Most land intelligence tools treat this as elevation data. Topography. Slope. That’s useful, but it’s the surface of what’s possible.

When I started looking at individual parcels in 3D — rotating the point cloud, changing viewing angles, filtering to ground points only — I started seeing things that don’t show up in any topographic map or county record. The terrain holds memory. Old disturbances leave marks that persist for decades, sometimes longer.

The features I was seeing weren’t game trails. They were too wide, too consistent, and they had a specific branching structure — multiple tracks converging at the bottom of each slope. That’s a logging road layout. A landing or drag point at the bottom, skid roads fanning uphill to reach timber.

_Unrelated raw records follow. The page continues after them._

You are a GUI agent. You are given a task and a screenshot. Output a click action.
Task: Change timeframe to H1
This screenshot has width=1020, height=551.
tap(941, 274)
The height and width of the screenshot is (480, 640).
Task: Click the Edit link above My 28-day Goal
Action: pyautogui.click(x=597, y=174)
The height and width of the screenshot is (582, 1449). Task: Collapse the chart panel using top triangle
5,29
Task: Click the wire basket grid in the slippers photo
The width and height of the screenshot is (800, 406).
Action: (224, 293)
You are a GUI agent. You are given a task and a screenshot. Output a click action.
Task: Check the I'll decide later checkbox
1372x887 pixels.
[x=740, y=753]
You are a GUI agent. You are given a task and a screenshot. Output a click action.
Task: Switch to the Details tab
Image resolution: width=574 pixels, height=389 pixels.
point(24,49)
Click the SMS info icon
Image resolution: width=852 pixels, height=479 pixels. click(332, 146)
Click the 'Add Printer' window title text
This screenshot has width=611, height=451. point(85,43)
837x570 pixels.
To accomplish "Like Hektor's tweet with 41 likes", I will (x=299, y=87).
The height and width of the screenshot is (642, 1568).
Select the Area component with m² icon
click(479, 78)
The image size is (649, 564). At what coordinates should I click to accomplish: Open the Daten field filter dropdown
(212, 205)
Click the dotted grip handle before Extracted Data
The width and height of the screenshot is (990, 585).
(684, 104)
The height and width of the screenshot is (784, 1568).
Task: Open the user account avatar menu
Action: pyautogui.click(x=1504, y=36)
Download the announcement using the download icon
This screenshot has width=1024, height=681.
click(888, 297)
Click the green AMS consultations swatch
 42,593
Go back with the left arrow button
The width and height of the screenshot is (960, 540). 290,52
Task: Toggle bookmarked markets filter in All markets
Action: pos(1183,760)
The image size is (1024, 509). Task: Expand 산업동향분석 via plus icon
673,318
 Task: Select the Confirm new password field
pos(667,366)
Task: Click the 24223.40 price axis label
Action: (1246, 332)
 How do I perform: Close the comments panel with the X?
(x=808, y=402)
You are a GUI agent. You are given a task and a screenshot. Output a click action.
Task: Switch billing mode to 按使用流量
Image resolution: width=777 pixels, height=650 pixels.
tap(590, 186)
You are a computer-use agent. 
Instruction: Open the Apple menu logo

Old-growth logging in Appalachia happened almost entirely this way. The operations stopped 80-100 years ago. The trees grew back. The roads didn’t disappear — they just got buried under a century of leaf litter and became invisible to everything except LiDAR.


Prototyping a Detector

Once I understood what I was looking at, I wanted to see if it was detectable algorithmically — not just visually.

The key insight is geometric. A skid road cut into a hillside is a bench: a narrow flat surface interrupting sloped terrain. The terrain goes steep → flat → steep in a span of 3-5 meters. That produces a detectable signature: sharp slope breaks on both sides of a smooth corridor. A drainage channel looks completely different — concave, channeled, water flows through it. A bench-cut road is flat, with edges.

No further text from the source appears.